*YOUR GOAL*. Omit the pictures, then write out every entry exactly as it reads.

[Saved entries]
============
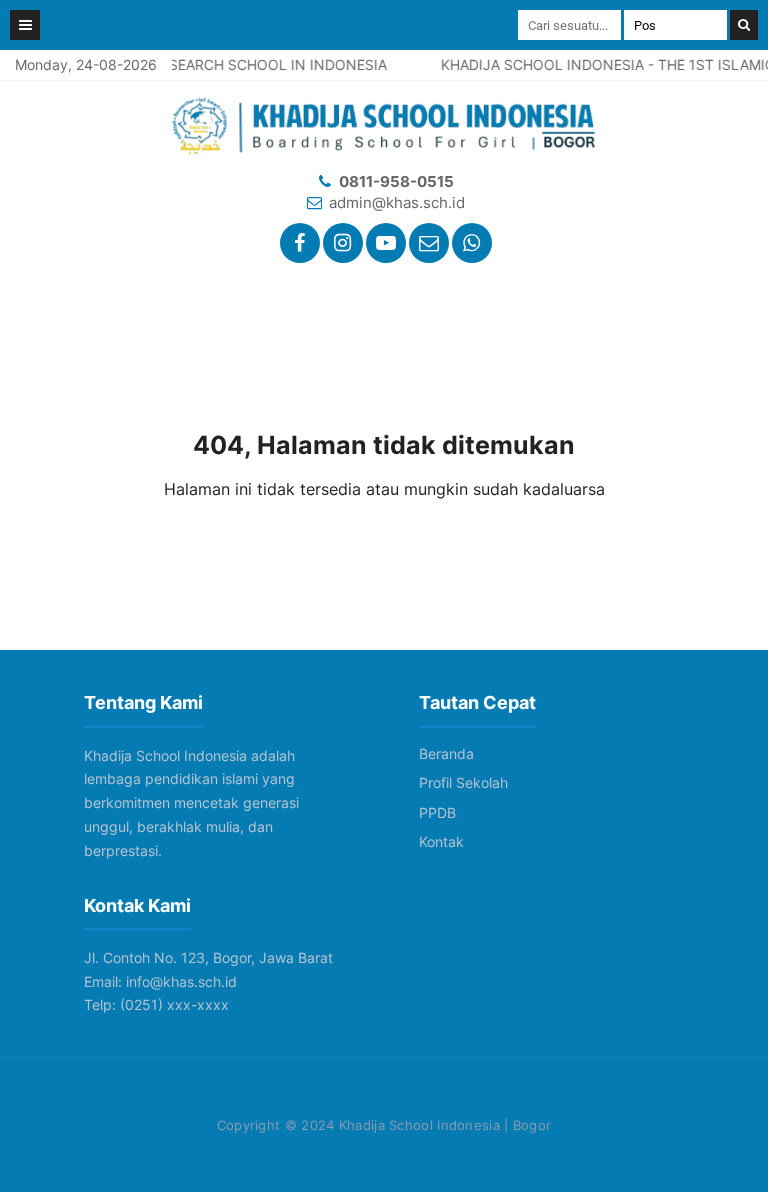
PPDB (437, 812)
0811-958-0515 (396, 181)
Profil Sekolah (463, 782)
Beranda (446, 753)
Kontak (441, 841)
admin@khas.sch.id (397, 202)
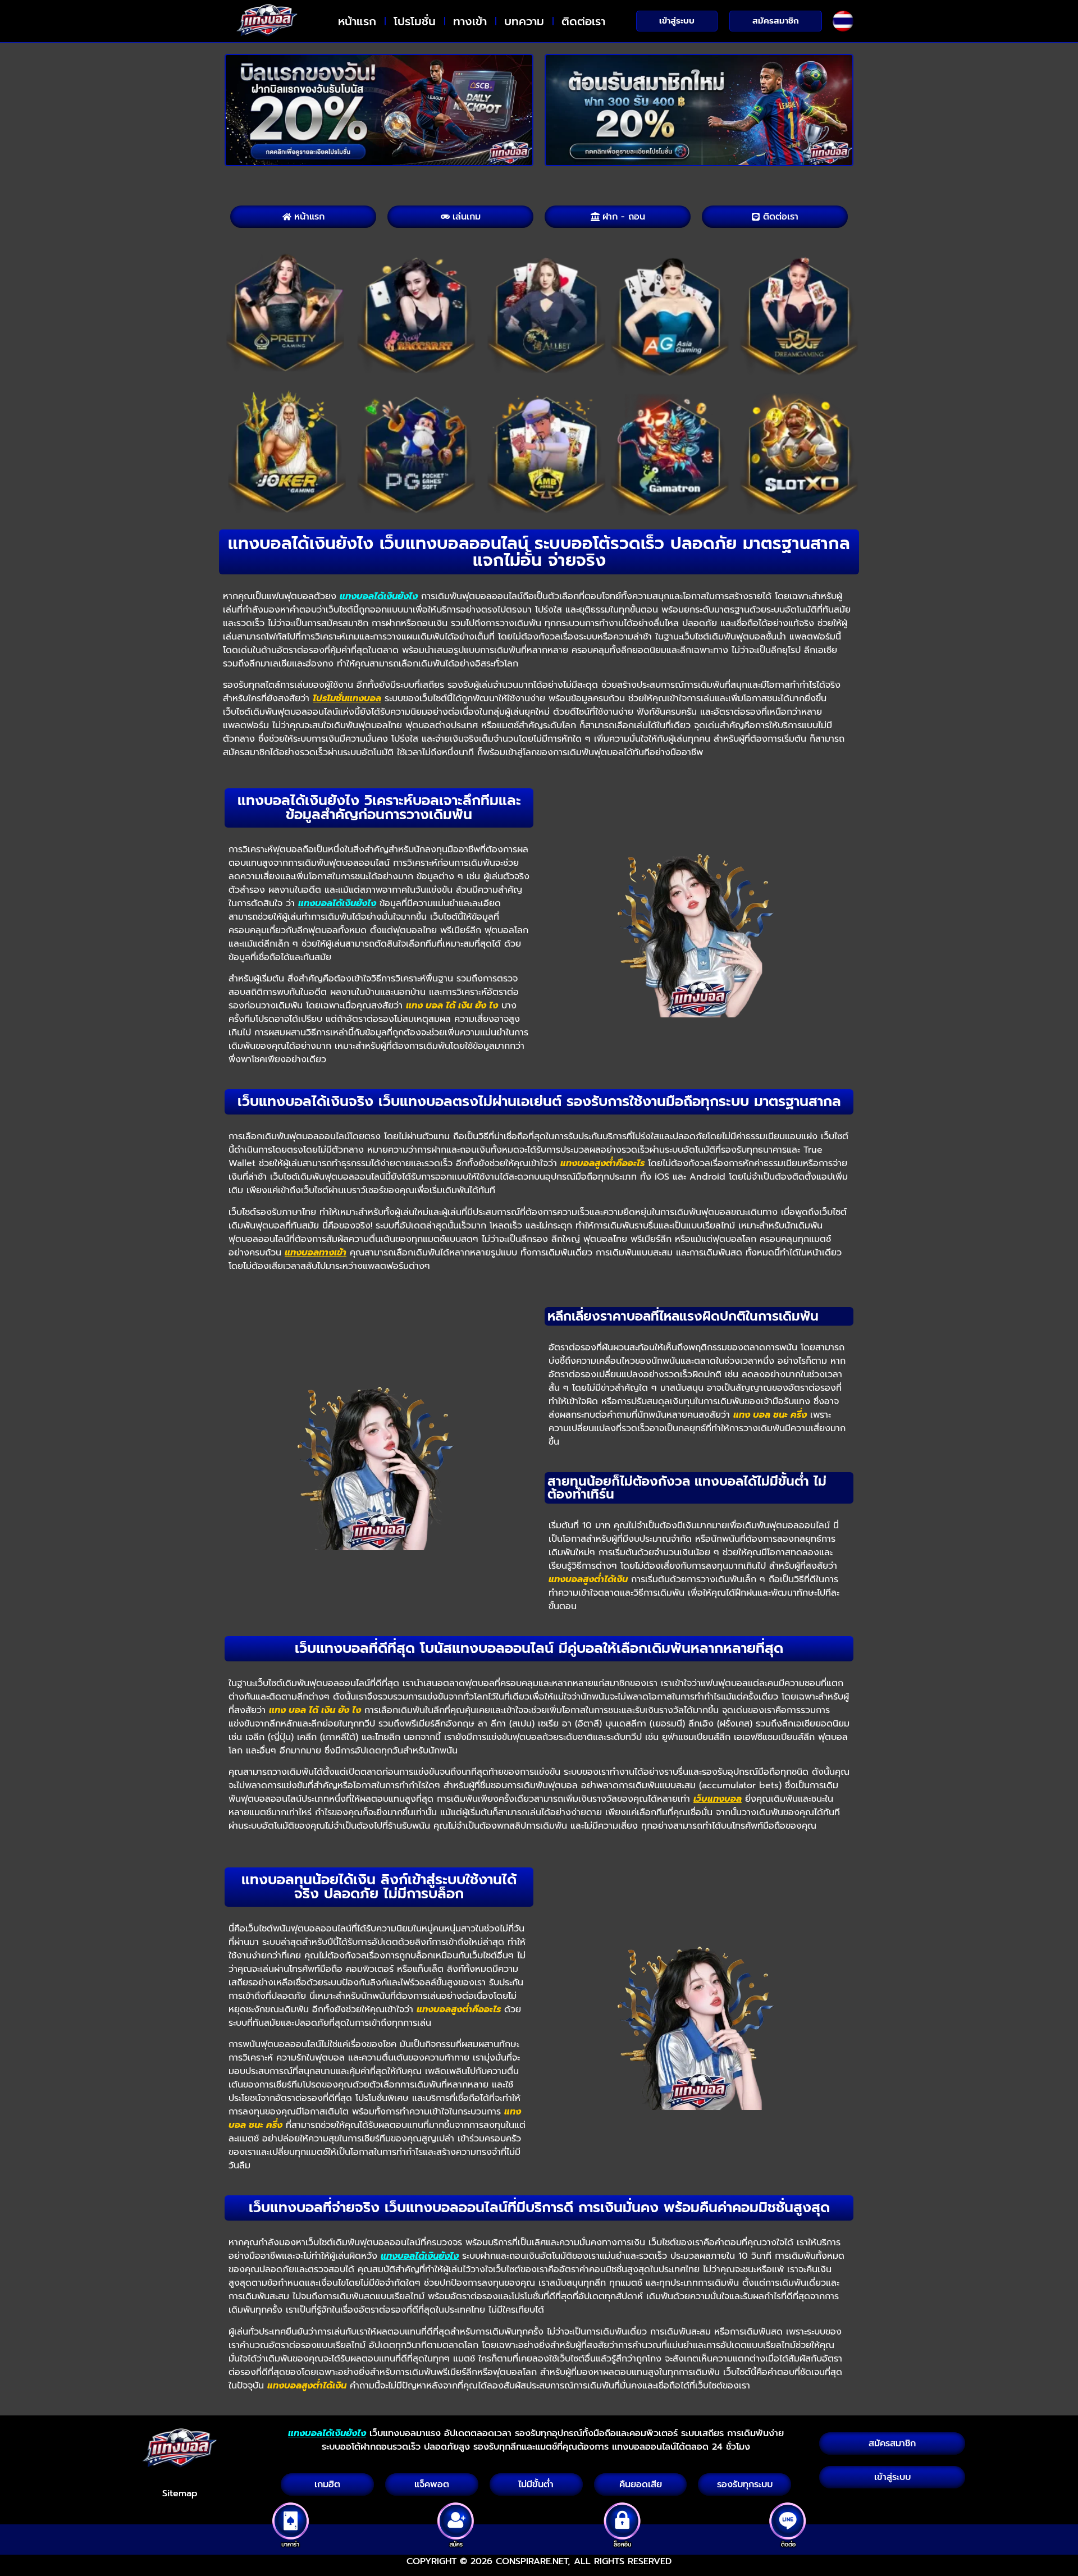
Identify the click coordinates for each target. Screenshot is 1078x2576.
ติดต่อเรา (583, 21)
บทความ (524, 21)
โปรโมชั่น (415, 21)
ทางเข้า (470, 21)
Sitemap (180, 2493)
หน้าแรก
============
*RESULT OF THE TASK*.
PPDB (437, 812)
0811-958-0515 (396, 181)
Profil Sekolah (463, 782)
Beranda (446, 753)
Kontak (441, 841)
admin@khas.sch.id (397, 202)
Identify the click coordinates for each target. Screenshot is 1078x2576.
ติดต่อเรา (583, 21)
บทความ (524, 21)
โปรโมชั่น (415, 21)
ทางเข้า (470, 21)
Sitemap (180, 2493)
หน้าแรก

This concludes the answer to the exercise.